A CMS investigation of a possible violation of the Emergency Medical Treatment and Labor Act (EMTALA), for instance, has important legal implications for individual EPs. In a recent case Callahan reviewed, one EP’s complaint about the care provided by another EP triggered an onsite review by CMS.
CMS determined that the EP had violated its conditions of participation. As part of the investigation, CMS requested copies of about 20 patient records, which were sent for review by a quality improvement organization and expert EPs. Based on a review of those records, CMS decided to investigate the EP independently.
“Almost a year after the complaint was originally filed, CMS came back to the hospital and said, ‘Based on the cases that we reviewed, you now have five EMTALA violations,’” Callahan recalls.
The EMTALA violations involved patients who were not stabilized adequately, a patient who had not undergone an adequate medical screening exam, and patients for whom required tests weren’t performed before transfer. “The hospital has the obligation under EMTALA to provide these services,” Callahan notes.

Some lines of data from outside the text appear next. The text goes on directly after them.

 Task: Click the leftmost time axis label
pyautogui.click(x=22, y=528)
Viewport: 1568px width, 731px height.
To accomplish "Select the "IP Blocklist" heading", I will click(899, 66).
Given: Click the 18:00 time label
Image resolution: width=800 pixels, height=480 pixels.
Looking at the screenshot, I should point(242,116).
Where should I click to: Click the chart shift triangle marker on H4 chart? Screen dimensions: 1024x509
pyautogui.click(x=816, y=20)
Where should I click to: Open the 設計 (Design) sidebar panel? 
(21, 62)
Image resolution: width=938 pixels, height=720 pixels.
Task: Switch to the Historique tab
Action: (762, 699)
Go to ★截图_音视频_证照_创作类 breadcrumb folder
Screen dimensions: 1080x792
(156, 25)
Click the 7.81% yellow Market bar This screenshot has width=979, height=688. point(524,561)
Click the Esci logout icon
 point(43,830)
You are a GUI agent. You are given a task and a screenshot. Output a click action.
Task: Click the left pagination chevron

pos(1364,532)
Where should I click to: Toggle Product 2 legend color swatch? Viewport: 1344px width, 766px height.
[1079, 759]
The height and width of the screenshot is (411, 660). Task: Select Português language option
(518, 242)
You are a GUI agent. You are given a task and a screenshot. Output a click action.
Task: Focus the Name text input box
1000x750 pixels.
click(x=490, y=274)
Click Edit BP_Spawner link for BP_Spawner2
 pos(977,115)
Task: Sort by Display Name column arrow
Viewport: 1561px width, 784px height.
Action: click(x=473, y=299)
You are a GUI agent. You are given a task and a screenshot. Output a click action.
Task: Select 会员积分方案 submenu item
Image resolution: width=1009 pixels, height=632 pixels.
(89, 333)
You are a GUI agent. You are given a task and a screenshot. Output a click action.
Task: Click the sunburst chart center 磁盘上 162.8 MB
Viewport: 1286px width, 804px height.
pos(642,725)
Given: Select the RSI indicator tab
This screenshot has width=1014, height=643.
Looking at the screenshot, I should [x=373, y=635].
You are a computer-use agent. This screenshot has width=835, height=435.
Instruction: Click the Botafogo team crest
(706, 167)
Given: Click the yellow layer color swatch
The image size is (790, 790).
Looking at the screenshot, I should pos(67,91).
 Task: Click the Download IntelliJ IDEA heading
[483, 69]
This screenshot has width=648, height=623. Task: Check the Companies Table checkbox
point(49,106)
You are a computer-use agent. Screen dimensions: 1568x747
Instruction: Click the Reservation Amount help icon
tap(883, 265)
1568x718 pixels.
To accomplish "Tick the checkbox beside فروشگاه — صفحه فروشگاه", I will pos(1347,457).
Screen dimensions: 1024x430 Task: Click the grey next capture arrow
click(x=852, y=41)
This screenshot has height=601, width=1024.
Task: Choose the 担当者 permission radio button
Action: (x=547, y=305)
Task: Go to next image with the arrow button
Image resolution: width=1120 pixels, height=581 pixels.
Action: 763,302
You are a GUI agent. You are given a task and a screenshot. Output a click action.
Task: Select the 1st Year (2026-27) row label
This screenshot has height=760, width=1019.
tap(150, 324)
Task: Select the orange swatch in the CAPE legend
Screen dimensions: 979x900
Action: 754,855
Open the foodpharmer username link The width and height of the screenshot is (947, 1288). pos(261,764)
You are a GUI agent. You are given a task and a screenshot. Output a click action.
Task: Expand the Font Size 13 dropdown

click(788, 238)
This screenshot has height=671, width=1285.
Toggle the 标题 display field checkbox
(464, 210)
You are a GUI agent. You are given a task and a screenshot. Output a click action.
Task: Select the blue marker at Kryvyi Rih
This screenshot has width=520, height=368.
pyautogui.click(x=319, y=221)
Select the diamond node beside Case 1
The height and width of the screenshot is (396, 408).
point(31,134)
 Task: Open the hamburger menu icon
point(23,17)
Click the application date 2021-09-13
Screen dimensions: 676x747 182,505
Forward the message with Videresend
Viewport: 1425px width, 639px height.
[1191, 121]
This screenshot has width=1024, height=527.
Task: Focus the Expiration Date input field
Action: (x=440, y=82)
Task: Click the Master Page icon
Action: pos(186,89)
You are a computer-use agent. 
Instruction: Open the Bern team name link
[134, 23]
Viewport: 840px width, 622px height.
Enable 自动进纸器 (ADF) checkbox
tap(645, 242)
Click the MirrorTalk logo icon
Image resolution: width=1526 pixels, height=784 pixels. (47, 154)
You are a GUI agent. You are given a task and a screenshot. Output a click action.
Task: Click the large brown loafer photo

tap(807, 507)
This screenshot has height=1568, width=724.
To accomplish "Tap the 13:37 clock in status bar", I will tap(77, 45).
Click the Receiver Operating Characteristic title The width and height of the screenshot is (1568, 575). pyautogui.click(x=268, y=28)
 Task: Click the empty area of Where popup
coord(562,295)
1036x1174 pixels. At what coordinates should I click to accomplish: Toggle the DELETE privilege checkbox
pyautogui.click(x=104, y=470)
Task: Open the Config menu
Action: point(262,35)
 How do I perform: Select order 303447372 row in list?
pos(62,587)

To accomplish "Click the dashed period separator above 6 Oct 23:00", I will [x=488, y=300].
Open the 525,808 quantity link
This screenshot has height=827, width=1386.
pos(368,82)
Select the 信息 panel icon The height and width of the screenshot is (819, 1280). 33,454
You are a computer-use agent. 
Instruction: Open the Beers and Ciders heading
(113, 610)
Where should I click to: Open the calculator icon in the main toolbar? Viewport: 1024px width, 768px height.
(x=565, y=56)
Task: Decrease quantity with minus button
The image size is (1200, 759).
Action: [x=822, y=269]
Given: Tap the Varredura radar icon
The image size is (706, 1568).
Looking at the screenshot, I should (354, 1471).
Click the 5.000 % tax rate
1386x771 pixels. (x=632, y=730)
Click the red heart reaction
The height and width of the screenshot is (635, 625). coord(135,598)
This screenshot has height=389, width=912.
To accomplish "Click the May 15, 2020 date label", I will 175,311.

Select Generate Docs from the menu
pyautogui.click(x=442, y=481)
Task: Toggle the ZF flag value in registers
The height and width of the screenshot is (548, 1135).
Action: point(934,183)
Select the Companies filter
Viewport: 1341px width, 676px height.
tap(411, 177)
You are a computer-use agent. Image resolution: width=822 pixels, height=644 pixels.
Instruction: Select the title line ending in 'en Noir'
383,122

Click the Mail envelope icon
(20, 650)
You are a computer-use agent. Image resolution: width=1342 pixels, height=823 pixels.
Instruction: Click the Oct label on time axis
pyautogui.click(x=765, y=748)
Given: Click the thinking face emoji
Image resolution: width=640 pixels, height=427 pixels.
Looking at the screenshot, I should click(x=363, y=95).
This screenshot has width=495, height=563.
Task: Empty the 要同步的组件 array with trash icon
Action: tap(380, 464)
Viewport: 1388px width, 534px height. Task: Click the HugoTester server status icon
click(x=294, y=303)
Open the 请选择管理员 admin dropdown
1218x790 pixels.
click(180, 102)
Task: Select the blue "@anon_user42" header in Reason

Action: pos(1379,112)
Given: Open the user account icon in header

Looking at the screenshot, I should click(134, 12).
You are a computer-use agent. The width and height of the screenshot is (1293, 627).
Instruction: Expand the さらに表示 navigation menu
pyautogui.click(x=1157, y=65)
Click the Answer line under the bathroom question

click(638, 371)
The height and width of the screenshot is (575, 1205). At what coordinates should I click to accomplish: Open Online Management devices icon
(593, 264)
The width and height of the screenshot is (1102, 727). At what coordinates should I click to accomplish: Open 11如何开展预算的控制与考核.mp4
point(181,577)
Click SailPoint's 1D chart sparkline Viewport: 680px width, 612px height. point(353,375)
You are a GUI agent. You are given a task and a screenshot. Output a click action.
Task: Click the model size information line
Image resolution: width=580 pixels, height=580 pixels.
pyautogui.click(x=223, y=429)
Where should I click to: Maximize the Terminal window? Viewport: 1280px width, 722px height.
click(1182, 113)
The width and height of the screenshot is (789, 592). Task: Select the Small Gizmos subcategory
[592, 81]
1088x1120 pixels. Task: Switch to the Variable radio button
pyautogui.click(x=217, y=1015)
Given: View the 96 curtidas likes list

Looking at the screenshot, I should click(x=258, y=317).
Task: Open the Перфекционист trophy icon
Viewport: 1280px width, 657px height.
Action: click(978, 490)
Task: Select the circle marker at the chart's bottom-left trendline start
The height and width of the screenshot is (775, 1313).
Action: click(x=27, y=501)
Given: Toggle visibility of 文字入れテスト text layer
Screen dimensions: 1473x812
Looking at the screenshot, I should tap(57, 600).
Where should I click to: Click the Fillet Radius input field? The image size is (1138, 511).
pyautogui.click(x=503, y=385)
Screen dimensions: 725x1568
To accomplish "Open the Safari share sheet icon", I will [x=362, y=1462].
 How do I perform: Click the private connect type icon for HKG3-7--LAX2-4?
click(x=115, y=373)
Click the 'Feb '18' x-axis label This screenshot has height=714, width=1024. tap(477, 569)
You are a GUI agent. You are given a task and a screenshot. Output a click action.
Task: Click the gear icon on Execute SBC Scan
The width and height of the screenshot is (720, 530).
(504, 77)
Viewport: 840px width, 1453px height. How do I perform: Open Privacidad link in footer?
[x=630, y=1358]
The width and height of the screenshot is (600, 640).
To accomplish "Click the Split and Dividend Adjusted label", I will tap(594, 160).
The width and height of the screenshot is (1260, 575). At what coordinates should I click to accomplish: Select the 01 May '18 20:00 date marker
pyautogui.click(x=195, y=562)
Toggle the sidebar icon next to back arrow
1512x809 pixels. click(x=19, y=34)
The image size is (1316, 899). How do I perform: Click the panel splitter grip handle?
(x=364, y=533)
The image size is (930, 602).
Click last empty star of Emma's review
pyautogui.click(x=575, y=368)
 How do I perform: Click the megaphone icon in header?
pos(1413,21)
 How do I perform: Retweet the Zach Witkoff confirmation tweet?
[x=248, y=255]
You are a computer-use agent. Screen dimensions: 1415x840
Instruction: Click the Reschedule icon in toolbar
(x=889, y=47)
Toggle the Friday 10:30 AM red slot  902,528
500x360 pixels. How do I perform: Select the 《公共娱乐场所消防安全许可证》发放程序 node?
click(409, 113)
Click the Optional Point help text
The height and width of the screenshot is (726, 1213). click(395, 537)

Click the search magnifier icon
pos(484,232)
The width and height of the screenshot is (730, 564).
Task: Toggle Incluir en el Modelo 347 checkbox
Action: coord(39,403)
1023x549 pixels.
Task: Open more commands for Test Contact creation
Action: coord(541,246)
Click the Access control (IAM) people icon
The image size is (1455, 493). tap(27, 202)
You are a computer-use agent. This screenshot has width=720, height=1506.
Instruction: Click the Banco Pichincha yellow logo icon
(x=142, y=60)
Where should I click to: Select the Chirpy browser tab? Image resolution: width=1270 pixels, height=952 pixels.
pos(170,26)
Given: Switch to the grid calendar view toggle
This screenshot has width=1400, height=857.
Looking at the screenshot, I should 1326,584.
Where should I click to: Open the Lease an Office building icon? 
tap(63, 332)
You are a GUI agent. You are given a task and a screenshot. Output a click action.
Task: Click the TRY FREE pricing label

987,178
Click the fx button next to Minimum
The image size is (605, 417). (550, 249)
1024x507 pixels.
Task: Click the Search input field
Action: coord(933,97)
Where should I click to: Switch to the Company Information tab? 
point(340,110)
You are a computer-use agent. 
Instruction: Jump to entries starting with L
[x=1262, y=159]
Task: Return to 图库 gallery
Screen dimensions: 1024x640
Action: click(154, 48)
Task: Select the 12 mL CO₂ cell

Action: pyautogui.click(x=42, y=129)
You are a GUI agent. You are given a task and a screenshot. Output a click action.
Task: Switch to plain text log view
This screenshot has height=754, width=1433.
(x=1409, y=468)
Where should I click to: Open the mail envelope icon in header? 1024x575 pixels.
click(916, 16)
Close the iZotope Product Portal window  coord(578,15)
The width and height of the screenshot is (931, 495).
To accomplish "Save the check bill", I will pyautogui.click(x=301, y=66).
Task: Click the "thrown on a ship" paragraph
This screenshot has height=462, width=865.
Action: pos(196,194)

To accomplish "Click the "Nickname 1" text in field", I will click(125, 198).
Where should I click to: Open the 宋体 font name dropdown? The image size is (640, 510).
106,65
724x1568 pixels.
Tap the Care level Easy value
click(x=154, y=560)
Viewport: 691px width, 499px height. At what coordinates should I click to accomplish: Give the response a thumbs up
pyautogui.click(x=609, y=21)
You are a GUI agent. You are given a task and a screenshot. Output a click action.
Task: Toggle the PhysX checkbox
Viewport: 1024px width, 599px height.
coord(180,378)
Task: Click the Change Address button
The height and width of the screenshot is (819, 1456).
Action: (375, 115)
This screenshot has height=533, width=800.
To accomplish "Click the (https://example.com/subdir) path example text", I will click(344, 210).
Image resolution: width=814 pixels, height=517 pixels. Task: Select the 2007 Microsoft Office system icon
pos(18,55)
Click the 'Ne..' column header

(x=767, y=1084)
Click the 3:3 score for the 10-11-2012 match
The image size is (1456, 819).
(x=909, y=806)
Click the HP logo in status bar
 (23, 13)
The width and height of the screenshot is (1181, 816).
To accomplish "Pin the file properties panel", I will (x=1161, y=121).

The EP doesn’t have an independent obligation and cannot be sued under EMTALA. “However, if found to have violated EMTALA, EPs are at risk for civil fines and penalties, and independent action as it relates to their continued participation in Medicare,” Callahan notes. Additionally, if an EMTALA violation is found to exist, this could result in the patient or family filing a separate malpractice claim against the EP.
“An EMTALA violation can open up a whole can of worms in that regard,” Callahan warns. The plaintiff attorney might allege, for instance, that the EP delayed treatment or should have consulted with a specialist, resulting in permanent harm to the patient.
“If a malpractice case against the EP does occur, the question arises as to whether the reports on any investigations by state or federal agencies are confidential,” Callahan adds. If the EP takes any notes after an adverse event occurs, these may be discoverable. “Consult risk management and hospital counsel,” Callahan advises. “You want to make sure the notes are not going to see the light of day, from a discovery standpoint.”